Le Pape s’inquiète de la précarisation de nombreux travailleurs

En recevant lundi 19 décembre les membres de la Cgil, la première confédération syndicale italienne, François a tenu à rappeler l'importance d'humaniser le monde du travail alors que la culture du profit immédiat gagne de nombreuses sphères.

Olivier Bonnel - Cité du Vatican

«Il n'y a pas de syndicat sans travailleurs et il n'y a pas de travailleurs libres sans syndicat» a affirmé le Pape qui a tenu d’emblée à pointer les dangers de «ce système pervers appelé technocratie» qui a, dans une certaine mesure, déçu les attentes de justice dans le domaine du travail. Et cela demande avant tout un nouveau départ dans la valeur du travail, comme lieu de rencontre entre la vocation personnelle et la dimension sociale.

«Le travail permet à la personne de se réaliser, de vivre la fraternité, de cultiver l'amitié sociale et d'améliorer le monde» a expliqué François, évoquant ses encycliques Laudato si' et Fratelli tutti qui «peuvent aider à entreprendre des parcours de formation qui offrent des raisons de s'engager dans les temps que nous vivons».

Le travail construit la société a poursuivi le Saint-Père rappelant qu’il s’agit «d’une expérience première de citoyenneté, dans laquelle prend forme une communauté de destin, fruit de l'engagement et des talents de chacun».  Une communauté qui est «bien plus que la somme des différentes compétences professionnelles, car chacune est reconnue dans la relation avec les autres et pour les autres». C’est dans ce «réseau ordinaire des connexions entre les personnes et les projets économiques et politiques, que le tissu de la "démocratie" prend vie jour après jour» a encore expliqué François.

Sens du travail et fraternité

Parmi les tâches du syndicat figure celle «d'éduquer le sens du travail, de promouvoir la fraternité entre les travailleurs»  a poursuivi le Pape aux membres de la Cgil. Une préoccupation éducative qui ne peut faire défaut, car elle est «le sel d'une économie saine, capable de rendre le monde meilleur».

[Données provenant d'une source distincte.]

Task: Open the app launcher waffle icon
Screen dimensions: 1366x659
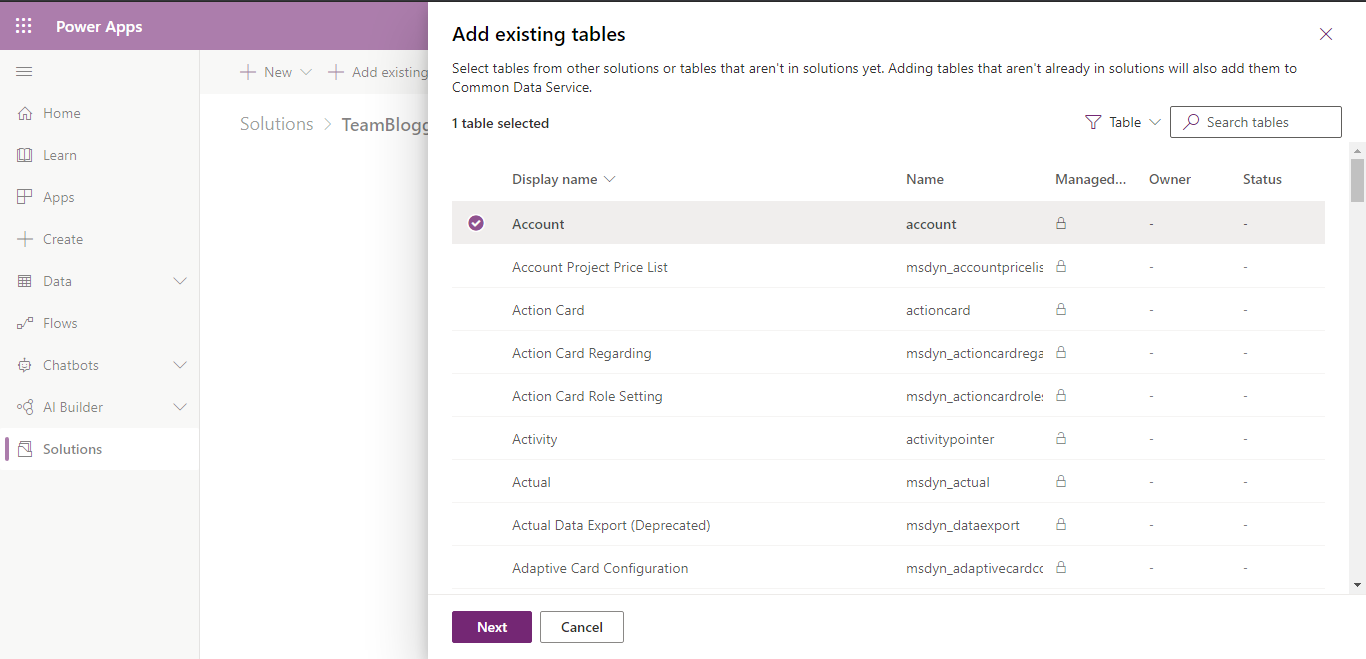Action: tap(24, 25)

Et François de rappeler que «les dysfonctionnements économiques entraînent toujours aussi des coûts humains». «Renoncer à investir dans les personnes au nom d'un plus grand profit immédiat est une mauvaise affaire pour la société» a-t-il expliqué en citant Laudato si'.

Le Pape a tenu aussi à rappeler les distorsions du travail. «La culture du gaspillage» qui s'est insinuée dans les relations économiques et a également envahi le monde du travail. «Nous le voyons, par exemple, lorsque la dignité humaine est foulée aux pieds par la discrimination sexuelle - pourquoi une femme devrait-elle gagner moins qu'un homme ? Pourquoi les gens doivent-ils retarder leurs choix de vie à cause de la précarité chronique ? - ; ou dans la culture du licenciement ; et pourquoi les emplois les plus exigeants sont-ils encore si mal protégés ?» s’est-il interrogé.  «Trop de personnes souffrent du manque de travail ou d'un travail indigne» : leur visage mérite d'être entendu et l'engagement syndical.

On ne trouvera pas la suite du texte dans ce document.